Segment Start: Text segment

For a country to gain national wealth, income must be brought in from outside the country or be generated from within. Other than the big-three methods of agriculture, extraction/mining, and manufacturing, there are additional ways a country can gain wealth, such as through tourism and services. Postindustrial economic activities (the service sector) contribute to a large percentage of employment opportunities in industrialized countries and generate a large percentage of their national economies. However, the service sector does not have high value-added profits traditionally provided by the manufacturing sector.

National Debt

Countries with few opportunities to gain wealth to support their governments often borrow money to provide services for their people. The national debt is a significant problem for national governments. National income can be consolidated into the hands of a minority of the population at the top of the socioeconomic strata. These social elites can dominate the politics of their countries or regions. The elites may hold most of a country’s wealth, while at the same time their government might not always have enough revenues to pay for public services. To pay for public services, the government might need to borrow money, which then increases that country’s national debt. The government could have a high national debt even when the country is home to a large number of wealthy citizens or a growing economy. Taxes are a standard method for governments to collect revenue. If economic conditions decline, the amount of taxes collected can also decline, which could leave the government in a shortfall. Again, the government might borrow money to continue operating and to provide the same level of services. Political corruption and the mismanagement of funds can also cause a country’s government to lack revenues to pay for the services it needs to provide its citizens.

Segment End: Text segment

#### Exercise goal:
According to the text segment on national wealth and debt, what is a standard method for governments to collect revenue?

Segment Start: Given data

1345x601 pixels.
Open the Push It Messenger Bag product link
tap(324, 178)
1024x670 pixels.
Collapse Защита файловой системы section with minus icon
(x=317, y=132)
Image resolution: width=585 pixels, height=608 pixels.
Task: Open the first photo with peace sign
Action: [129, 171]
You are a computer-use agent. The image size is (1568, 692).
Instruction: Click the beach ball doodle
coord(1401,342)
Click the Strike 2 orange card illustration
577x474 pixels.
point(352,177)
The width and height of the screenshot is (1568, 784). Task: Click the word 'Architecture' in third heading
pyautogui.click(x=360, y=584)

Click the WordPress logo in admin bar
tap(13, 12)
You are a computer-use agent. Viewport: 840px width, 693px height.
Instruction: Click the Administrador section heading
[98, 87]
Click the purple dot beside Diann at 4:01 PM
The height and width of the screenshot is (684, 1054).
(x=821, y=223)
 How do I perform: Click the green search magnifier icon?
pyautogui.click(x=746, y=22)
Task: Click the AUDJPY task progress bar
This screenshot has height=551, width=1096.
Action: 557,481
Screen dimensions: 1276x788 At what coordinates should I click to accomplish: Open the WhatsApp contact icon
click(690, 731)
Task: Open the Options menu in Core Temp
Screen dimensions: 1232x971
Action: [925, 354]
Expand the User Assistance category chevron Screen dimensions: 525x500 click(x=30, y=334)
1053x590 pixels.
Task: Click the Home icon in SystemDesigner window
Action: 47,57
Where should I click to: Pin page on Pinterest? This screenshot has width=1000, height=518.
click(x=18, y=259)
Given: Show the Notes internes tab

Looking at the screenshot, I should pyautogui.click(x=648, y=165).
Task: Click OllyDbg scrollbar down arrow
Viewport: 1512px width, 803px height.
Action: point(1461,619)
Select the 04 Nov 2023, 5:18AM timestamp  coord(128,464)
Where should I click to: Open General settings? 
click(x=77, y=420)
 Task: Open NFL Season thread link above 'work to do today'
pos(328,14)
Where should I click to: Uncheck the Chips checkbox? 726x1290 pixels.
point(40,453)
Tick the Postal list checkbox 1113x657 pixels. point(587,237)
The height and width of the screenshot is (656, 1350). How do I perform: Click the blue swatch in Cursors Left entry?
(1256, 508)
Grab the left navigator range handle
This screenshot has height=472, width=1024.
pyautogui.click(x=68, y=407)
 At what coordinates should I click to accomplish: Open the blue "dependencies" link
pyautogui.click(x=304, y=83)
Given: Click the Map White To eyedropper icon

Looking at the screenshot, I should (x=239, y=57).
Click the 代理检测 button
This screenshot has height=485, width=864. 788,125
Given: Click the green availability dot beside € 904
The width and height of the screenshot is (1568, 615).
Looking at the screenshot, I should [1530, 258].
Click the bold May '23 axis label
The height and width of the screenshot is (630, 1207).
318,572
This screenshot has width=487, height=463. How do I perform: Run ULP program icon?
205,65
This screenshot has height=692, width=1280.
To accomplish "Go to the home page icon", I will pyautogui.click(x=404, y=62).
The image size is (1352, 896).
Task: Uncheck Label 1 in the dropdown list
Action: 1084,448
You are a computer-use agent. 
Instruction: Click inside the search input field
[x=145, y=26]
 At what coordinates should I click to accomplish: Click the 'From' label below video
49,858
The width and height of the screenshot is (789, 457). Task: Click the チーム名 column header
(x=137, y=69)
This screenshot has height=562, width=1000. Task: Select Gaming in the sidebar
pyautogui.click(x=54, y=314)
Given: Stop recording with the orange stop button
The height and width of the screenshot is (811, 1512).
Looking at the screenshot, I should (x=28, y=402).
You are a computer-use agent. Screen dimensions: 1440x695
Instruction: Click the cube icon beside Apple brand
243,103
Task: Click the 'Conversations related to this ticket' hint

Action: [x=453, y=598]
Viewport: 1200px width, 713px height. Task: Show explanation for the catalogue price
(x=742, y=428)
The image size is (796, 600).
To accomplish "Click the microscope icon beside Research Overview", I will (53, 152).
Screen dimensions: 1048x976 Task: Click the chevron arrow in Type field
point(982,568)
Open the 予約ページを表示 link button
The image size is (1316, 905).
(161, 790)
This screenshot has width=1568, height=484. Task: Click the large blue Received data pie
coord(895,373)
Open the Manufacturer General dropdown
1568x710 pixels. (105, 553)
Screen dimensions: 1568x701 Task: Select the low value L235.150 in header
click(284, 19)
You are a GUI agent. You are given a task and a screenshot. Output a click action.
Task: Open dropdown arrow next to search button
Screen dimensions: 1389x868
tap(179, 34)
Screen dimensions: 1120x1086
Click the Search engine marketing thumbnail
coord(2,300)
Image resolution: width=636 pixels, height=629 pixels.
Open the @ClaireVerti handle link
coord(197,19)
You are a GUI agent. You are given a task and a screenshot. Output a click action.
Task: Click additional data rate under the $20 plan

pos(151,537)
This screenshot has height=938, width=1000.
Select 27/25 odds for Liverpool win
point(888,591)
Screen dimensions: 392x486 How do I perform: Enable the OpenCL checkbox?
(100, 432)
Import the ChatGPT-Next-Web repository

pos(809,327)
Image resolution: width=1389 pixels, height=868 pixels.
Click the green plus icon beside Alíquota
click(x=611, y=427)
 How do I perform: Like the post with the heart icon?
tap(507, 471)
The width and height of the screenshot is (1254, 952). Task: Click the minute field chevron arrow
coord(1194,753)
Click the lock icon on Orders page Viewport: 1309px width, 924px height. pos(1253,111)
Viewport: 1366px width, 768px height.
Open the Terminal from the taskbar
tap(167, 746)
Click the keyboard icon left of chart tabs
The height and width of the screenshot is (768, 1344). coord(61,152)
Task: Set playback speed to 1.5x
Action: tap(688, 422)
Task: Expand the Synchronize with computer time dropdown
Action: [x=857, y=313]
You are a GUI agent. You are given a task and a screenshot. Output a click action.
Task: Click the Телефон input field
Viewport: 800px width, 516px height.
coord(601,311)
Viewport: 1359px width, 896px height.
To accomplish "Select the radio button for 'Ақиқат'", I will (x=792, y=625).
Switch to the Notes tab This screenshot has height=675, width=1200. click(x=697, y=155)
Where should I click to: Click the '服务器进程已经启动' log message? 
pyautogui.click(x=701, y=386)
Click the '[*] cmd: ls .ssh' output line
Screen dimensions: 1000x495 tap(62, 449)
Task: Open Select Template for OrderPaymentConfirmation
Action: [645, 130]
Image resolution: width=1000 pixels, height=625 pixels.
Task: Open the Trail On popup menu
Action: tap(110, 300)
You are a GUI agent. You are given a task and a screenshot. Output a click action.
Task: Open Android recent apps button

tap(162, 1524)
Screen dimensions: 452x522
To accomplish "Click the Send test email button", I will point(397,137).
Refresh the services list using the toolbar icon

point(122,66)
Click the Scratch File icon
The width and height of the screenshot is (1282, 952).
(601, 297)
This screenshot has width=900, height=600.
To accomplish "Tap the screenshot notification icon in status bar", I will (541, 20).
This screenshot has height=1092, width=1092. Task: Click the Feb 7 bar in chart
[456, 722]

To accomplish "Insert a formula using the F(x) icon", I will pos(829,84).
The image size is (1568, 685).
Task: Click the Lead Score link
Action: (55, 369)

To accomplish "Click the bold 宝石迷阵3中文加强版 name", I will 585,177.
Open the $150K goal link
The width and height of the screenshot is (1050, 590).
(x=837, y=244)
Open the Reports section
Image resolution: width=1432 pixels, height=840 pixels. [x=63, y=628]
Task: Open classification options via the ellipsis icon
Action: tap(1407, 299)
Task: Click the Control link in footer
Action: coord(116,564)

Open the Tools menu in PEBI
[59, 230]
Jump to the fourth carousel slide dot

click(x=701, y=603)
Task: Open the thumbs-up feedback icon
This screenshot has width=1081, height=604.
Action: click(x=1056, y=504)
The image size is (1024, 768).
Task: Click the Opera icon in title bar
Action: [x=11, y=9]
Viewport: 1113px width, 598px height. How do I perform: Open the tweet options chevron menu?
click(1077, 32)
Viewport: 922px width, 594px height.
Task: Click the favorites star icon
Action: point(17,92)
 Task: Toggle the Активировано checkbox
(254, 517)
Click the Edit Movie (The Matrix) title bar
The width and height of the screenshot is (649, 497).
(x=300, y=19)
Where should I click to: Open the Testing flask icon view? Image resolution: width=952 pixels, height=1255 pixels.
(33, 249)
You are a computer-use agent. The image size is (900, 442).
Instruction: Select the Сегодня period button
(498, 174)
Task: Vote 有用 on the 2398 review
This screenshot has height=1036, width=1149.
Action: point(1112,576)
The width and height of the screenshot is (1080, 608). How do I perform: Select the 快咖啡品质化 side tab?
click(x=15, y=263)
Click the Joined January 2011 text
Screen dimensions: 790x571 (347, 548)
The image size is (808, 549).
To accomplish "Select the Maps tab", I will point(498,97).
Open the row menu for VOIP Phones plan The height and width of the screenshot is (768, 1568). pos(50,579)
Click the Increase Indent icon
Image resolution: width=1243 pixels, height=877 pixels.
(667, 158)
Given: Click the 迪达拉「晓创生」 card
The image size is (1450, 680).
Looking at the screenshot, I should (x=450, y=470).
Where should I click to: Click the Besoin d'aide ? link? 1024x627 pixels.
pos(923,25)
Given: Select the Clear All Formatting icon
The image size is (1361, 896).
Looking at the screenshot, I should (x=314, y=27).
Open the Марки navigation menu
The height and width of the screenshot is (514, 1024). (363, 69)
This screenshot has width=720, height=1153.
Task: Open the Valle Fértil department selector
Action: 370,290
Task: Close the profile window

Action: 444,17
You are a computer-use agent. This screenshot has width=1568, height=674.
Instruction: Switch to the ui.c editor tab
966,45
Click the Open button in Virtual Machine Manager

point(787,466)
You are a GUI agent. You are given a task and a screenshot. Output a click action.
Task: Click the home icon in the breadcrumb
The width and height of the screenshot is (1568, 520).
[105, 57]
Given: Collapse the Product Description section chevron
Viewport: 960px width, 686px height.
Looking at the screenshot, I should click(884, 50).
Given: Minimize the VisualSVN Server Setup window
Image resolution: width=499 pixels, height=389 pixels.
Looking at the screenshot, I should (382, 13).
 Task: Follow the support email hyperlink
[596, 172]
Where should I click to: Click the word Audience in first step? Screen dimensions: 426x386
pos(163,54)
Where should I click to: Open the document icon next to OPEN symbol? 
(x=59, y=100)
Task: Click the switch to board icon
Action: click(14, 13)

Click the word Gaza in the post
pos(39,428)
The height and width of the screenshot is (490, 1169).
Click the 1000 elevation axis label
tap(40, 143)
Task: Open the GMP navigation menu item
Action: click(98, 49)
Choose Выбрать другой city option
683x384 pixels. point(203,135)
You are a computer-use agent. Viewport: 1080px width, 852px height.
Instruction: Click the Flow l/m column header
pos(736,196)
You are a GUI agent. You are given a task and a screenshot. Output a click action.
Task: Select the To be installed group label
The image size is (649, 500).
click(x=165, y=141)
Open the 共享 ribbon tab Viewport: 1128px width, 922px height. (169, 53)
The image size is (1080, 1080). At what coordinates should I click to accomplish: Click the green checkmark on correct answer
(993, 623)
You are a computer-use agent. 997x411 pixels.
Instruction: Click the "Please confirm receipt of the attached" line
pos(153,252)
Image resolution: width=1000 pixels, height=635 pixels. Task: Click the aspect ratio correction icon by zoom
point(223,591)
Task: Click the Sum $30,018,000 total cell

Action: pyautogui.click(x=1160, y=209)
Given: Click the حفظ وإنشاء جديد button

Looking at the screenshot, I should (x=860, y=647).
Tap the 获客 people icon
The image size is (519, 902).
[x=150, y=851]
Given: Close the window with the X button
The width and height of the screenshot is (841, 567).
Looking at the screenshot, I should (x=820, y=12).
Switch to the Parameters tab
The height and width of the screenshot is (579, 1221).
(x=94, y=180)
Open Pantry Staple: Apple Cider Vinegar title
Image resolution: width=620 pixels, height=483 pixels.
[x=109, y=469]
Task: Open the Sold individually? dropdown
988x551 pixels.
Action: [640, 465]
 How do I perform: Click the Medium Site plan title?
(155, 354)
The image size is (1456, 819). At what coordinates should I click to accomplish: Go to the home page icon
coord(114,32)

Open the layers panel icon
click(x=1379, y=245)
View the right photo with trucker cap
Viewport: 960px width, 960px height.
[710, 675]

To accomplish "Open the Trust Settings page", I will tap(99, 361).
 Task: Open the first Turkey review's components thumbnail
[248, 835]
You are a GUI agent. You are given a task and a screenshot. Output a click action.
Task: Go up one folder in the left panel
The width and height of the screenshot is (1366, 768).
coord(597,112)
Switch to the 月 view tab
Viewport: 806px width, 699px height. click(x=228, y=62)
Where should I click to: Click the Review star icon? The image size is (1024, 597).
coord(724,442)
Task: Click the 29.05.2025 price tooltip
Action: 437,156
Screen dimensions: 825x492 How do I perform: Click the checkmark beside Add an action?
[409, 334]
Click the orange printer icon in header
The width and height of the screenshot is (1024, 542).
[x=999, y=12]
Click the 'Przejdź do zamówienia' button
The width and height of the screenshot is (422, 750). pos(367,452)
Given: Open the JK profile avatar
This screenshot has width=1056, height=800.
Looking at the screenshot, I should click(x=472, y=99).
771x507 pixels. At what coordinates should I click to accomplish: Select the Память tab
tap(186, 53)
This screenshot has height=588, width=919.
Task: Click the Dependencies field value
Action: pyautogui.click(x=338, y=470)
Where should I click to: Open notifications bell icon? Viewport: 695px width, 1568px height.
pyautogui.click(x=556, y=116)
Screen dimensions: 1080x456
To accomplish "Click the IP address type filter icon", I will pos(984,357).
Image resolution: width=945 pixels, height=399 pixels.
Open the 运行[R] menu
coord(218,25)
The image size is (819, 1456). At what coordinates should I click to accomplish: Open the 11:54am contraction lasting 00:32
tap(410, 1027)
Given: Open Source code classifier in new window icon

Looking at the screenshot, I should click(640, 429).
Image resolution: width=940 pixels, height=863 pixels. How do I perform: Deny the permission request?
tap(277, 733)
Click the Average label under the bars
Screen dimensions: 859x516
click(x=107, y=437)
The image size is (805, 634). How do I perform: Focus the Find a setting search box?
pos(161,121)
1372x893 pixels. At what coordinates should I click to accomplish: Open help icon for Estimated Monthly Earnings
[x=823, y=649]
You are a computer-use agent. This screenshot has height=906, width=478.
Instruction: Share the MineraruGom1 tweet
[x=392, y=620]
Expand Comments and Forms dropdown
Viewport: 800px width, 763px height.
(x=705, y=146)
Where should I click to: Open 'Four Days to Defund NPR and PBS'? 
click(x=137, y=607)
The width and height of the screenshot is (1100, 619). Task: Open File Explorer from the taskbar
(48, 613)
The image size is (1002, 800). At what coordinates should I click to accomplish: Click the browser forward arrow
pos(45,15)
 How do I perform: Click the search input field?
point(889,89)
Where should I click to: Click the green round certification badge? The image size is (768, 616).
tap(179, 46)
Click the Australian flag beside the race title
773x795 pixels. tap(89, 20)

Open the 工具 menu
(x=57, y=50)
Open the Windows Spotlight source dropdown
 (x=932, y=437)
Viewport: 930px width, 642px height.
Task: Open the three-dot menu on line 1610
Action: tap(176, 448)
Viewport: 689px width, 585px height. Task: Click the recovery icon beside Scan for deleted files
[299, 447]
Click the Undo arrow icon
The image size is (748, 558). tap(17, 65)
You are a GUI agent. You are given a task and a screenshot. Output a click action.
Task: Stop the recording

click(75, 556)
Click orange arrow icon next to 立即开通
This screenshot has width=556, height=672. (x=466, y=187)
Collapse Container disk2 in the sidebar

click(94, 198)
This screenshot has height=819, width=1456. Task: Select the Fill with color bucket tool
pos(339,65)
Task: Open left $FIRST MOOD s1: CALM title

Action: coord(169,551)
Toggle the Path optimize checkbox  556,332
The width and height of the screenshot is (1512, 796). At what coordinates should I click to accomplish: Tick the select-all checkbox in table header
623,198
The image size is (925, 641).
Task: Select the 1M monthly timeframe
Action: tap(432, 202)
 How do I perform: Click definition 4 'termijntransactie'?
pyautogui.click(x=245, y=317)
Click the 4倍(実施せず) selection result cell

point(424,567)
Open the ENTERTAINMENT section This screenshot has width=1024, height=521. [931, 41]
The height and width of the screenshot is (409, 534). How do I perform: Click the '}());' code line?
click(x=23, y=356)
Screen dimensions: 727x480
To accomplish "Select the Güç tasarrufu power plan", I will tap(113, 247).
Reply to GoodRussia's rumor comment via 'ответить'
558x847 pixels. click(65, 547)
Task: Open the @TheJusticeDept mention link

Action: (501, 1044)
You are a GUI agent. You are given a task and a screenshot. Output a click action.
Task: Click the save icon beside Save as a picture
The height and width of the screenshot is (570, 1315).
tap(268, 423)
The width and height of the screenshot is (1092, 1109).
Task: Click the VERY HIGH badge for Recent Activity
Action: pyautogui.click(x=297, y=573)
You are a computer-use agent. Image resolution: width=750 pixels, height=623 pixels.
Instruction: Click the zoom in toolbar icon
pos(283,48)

Segment End: Given data

#### Solution for this problem:
Taxes.